Flexibility of the myosin heavy chain: direct evidence that the region containing SH1 and SH2 can move 10 .ANG. under the influence of nucleotide binding

Abstract

Previous experiments demonstrated that two thiols of skeletal myosin subfragment 1 (SF1) could be oxidized to a disulfide bone by treatment with a 2-fold excess of 5,5''-dithiobis(2-nitrobenzoic acid) (DTNB) in the presence of MgADP [Wells, J. A., and Yount, R. G. (1980) Biochemistry 19, 1711-1717]. The resulting characteristic changes in the ATPase activities of SF1 and the fact that MgADP was stably trapped at the active site [Wells, J. A., and Yount, R. G. (1979) Proc. Natl. Acad.
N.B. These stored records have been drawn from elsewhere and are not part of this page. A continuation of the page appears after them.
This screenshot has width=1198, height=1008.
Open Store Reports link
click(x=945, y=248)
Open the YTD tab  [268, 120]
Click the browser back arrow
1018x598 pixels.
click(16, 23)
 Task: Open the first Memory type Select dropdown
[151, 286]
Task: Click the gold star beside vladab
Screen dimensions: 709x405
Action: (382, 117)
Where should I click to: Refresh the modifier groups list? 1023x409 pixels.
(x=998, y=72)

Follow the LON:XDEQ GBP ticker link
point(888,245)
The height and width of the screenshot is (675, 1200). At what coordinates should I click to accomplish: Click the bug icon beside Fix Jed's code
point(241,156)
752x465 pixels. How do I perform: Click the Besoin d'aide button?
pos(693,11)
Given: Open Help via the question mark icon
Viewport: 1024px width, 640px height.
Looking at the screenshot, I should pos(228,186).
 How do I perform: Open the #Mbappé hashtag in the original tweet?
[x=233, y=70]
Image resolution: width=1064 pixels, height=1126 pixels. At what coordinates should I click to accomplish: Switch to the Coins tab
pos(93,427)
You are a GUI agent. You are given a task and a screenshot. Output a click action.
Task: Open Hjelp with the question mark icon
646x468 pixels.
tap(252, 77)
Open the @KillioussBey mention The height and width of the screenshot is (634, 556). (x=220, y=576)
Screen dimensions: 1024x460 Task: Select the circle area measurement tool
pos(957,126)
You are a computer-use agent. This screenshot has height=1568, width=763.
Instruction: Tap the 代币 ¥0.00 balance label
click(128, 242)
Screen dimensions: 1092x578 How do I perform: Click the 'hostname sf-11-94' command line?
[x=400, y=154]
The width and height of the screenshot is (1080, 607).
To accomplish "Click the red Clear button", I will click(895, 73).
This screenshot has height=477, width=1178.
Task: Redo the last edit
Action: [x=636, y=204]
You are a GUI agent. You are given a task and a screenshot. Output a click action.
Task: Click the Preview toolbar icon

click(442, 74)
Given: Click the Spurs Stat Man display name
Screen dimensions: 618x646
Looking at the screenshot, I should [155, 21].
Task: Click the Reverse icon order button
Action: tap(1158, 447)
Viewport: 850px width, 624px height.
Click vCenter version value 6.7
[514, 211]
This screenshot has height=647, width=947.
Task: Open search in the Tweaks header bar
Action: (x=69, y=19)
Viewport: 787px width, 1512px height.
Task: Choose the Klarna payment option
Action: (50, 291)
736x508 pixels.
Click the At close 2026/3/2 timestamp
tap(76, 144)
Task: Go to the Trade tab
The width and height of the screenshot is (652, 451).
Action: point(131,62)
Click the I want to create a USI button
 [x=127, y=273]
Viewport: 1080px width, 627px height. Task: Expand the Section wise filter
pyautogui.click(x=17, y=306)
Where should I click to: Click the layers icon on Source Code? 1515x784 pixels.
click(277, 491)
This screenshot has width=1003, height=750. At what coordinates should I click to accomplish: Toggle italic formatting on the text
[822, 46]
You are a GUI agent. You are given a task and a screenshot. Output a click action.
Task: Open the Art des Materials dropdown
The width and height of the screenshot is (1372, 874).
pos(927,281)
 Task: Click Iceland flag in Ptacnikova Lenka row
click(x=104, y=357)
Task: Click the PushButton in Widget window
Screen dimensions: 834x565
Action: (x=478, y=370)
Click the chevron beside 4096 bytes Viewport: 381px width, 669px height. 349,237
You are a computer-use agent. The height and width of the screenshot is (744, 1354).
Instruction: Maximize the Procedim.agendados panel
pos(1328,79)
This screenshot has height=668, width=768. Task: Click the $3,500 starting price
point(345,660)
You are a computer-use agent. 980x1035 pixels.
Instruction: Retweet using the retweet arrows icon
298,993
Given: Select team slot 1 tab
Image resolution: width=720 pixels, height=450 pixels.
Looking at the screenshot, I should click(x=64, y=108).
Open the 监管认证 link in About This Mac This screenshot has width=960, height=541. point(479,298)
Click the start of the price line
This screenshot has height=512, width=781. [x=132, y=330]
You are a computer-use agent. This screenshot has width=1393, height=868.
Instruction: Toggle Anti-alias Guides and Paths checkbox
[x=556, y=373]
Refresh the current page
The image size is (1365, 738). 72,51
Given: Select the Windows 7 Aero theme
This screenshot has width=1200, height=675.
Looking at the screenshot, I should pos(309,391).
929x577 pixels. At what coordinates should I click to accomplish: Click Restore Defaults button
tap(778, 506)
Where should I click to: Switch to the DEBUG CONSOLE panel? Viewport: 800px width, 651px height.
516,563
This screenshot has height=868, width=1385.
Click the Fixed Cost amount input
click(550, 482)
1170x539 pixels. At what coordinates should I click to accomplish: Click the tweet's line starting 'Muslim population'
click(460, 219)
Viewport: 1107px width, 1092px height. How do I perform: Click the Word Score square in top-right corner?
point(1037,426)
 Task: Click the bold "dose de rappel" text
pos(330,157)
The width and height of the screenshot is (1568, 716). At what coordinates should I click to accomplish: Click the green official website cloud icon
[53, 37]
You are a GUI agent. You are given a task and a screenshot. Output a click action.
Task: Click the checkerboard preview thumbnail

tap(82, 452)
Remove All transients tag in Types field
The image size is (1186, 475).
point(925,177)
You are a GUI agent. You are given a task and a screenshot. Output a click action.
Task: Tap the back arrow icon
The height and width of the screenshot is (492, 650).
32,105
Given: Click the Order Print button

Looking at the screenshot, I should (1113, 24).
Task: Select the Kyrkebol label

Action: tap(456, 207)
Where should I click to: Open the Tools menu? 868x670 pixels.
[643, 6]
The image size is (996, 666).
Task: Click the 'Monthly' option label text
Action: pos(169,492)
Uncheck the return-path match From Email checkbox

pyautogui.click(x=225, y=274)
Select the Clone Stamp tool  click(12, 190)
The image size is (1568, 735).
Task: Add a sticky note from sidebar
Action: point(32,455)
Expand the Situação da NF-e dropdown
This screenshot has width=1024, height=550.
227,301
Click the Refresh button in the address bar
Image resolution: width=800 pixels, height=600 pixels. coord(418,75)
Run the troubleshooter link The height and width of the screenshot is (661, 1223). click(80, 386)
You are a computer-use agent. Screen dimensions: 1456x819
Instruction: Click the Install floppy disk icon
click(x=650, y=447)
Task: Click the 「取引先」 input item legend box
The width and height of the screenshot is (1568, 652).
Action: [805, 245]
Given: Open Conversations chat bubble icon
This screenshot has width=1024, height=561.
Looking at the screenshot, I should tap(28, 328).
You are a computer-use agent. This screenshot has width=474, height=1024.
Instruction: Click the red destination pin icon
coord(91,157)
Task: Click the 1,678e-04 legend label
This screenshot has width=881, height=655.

Sci. U.S.A. 76, 4966-4970] suggested that the two thiols cross-linked were SH1 (Cys-707) and SH2 (Cys-697) from the myosin heavy chain. To verify this suggestion, SF1, after DTNB treatment as above, was treated with an excess of N-ethylmaleimide to block all accessible thiols. The single protein disulfide produced by DTNB oxidation was reduced with dithioerythritol and the modified SF1 internally cross-linked with equimolar [14C]p-phenylenedimaleimide (pPDM) in the presence of MgADP. After extensive trypsinization, the major 14C-labeled peptide was isolated, characterized, and shown to be Cys-Asn-Gly-Val-Leu-Gly-Ile-Arg-Ile-Cys-Arg, in which the two cysteines were cross-linked by pPDM. This peptide is known to contain SH2 and SH1 in this order and to come from residues 697-708 in the rabbit skeletal myosin heavy chain [Elzinga, M., and Collins, J. (1977) Proc. Natl. Acad. Sci. U.S.A. 74, 4281-4284; M. Elzinga, personal communication]. Parallel experiments with [14C]pPDM and unmodified SF1 similar to those above gave an identical SH1, SH2 tryptic peptide, verifying earlier labeling results [Burke, M., and Knight, P. (1980) J. Biol. Chem. 255, 8385-8387]. These combined results demonstrate that SH1 and SH2 cross-linked by pPDM (12-13 .ANG., S to S) or by oxidation with DTNB (2 .ANG., S to S) can move a minimum of 10 .ANG. under the influence of nucleotide binding. Because these residues are separated by only nine amino acids in the primary sequence, this small section of the heavy chain must possess extraordinary flexibility.